■ BRIEF
Exactly as written, copy every line from the one containing "Where should I" through the end of the records, with the pictures left out.
%%
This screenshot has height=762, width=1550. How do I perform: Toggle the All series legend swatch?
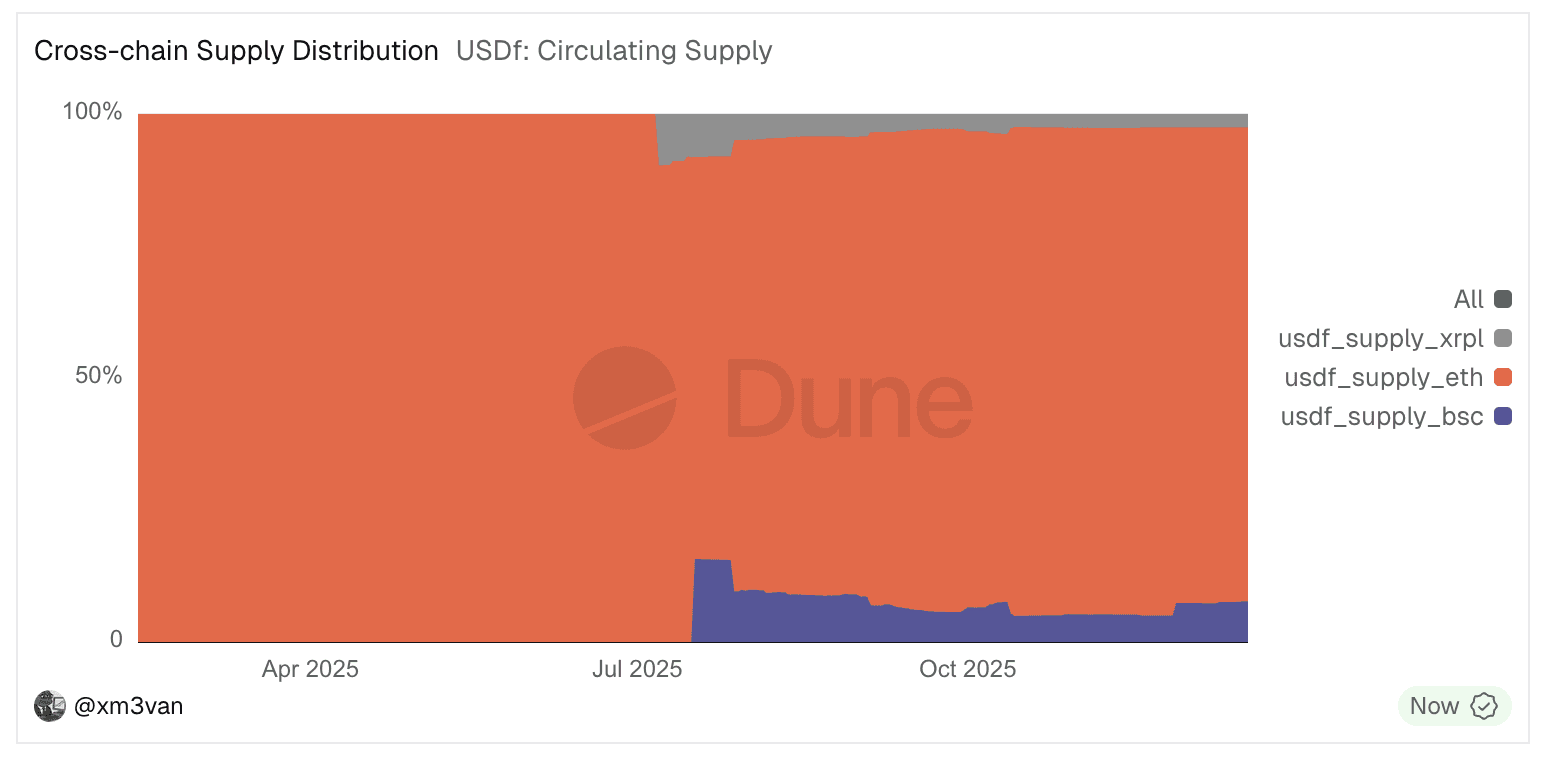coord(1502,299)
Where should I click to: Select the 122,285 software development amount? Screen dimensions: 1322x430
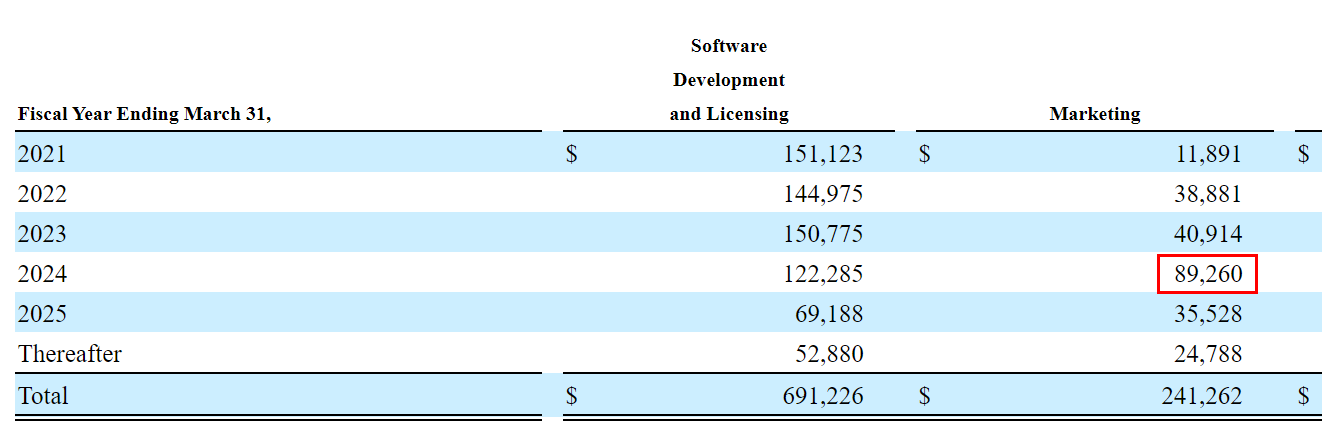click(822, 274)
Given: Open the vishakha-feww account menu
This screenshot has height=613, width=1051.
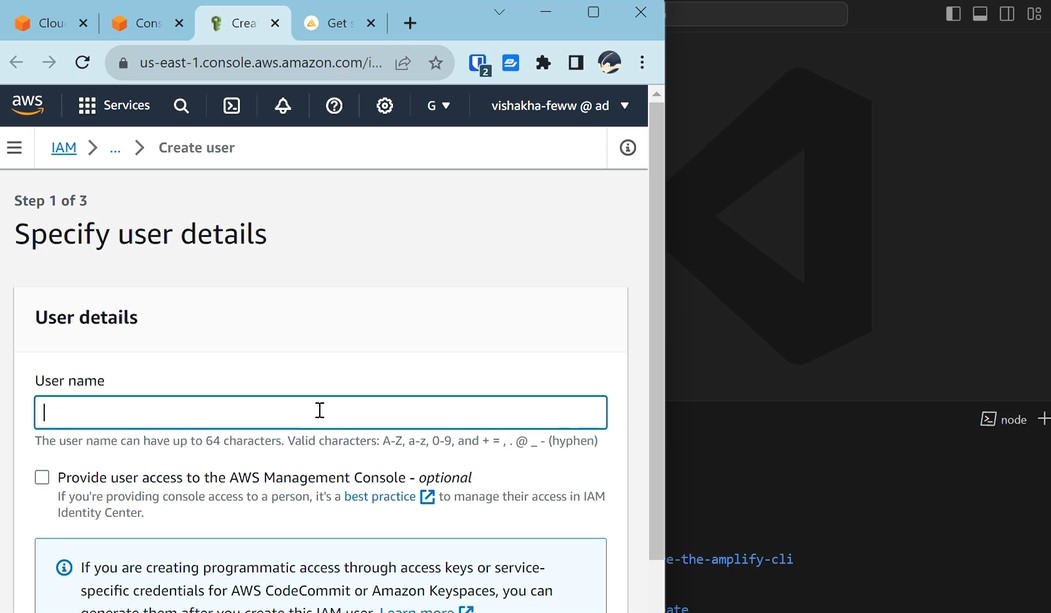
%%
■ TASK ANSWER
Where should I click to: Select the 122,285 software development amount? Screen dimensions: 1322x430
click(822, 274)
Given: Open the vishakha-feww account menu
This screenshot has height=613, width=1051.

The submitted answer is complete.